Stored data entries
Content starts
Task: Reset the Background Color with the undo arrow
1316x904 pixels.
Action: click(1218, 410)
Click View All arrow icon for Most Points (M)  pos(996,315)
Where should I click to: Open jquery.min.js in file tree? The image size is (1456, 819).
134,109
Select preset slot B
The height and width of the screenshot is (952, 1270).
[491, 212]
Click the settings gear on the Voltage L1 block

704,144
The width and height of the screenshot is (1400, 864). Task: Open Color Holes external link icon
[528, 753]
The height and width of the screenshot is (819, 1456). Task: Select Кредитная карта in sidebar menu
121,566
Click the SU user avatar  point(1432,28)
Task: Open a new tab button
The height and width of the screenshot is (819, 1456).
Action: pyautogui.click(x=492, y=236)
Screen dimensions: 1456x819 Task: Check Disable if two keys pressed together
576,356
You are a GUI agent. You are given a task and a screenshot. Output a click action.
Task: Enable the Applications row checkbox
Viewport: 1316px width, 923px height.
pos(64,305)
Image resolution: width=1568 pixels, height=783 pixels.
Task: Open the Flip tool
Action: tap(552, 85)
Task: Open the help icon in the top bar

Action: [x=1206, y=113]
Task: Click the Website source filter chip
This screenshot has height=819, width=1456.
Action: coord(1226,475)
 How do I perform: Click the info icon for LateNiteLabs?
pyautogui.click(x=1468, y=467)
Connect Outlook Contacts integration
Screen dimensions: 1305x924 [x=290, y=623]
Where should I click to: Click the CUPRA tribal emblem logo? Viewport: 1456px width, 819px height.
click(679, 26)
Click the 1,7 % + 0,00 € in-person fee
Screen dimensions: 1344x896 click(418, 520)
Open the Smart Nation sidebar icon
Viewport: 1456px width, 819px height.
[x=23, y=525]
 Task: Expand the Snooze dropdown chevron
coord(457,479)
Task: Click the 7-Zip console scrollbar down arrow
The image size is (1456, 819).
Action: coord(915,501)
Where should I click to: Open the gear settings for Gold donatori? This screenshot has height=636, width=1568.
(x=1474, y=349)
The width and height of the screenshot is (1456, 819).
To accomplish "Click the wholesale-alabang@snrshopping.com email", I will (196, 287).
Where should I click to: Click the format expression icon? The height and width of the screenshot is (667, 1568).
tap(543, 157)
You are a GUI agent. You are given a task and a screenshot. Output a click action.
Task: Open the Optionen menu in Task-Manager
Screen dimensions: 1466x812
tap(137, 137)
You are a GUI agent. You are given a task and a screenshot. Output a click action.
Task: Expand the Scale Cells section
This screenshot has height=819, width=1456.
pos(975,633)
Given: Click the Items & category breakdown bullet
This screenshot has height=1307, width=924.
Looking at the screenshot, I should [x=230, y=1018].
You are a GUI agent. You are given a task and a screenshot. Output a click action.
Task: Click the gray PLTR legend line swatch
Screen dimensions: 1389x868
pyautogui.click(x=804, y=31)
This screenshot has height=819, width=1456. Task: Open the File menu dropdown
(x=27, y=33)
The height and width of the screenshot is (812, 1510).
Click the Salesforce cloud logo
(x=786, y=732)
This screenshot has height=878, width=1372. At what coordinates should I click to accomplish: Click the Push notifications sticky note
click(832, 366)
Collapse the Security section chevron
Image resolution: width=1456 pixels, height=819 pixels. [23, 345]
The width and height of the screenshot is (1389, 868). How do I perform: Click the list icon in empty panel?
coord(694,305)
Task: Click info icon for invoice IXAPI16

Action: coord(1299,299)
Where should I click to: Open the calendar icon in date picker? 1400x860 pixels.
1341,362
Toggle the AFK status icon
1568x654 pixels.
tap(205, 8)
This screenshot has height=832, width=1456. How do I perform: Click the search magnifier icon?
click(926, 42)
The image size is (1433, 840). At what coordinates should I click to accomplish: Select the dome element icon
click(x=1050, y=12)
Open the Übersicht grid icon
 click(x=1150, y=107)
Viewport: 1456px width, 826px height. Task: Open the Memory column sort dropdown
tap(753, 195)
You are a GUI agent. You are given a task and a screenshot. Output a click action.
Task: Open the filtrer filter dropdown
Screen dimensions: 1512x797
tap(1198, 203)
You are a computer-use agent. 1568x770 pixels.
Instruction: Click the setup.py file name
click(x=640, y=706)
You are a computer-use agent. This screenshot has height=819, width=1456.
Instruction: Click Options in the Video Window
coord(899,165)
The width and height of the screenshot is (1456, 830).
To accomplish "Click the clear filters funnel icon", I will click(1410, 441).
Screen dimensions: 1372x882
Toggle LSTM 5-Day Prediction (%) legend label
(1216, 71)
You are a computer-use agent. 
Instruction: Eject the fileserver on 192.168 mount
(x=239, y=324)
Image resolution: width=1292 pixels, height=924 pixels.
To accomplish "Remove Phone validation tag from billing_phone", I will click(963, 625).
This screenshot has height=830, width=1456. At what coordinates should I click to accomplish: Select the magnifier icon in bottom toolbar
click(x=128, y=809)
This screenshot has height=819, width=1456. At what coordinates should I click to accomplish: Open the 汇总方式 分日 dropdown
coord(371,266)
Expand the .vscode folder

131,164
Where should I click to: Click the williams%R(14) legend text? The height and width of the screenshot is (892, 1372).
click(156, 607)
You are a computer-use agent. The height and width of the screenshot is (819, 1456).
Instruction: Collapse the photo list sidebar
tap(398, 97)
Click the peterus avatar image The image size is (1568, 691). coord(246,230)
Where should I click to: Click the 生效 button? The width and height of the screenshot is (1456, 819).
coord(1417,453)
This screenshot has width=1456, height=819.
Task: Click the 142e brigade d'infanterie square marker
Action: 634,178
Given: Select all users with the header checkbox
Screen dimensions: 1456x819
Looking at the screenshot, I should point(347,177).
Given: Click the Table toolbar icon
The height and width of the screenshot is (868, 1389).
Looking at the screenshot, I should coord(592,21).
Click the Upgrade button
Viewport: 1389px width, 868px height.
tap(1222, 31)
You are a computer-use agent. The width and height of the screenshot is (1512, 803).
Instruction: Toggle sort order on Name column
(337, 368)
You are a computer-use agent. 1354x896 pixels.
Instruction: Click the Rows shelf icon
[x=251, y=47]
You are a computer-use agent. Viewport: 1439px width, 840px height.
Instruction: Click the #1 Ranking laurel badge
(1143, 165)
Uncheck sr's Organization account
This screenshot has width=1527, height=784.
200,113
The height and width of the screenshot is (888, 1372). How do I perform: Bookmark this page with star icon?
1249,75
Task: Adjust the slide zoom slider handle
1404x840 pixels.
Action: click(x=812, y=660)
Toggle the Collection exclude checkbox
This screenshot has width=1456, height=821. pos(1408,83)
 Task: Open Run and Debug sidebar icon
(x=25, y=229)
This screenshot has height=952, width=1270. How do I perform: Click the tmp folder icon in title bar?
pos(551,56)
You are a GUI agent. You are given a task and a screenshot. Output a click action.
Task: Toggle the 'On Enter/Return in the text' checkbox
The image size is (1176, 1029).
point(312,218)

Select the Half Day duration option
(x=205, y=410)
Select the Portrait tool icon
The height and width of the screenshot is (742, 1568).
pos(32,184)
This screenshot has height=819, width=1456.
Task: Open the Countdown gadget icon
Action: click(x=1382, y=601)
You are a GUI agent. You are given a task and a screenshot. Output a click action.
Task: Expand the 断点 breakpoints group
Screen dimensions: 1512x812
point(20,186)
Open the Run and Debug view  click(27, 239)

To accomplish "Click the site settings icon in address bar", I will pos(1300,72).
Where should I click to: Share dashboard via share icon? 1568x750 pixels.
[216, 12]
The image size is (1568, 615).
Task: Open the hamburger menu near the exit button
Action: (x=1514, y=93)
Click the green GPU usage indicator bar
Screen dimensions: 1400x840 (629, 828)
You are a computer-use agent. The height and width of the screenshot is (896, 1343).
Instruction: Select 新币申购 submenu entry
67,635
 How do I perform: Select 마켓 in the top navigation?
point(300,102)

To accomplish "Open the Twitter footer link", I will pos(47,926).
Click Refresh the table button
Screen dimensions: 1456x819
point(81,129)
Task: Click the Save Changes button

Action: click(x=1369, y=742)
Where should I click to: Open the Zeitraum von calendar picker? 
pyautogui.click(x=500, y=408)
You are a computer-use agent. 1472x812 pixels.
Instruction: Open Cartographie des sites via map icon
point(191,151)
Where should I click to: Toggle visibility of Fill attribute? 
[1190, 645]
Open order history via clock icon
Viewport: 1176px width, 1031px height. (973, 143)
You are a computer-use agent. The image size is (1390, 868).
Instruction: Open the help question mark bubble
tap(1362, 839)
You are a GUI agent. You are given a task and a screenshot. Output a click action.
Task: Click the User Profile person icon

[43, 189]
Content ends
_What is needed_:
On how many lines of the data does the word "avatar" appear? Reply with the number alone.

_Solution for this exercise_:
2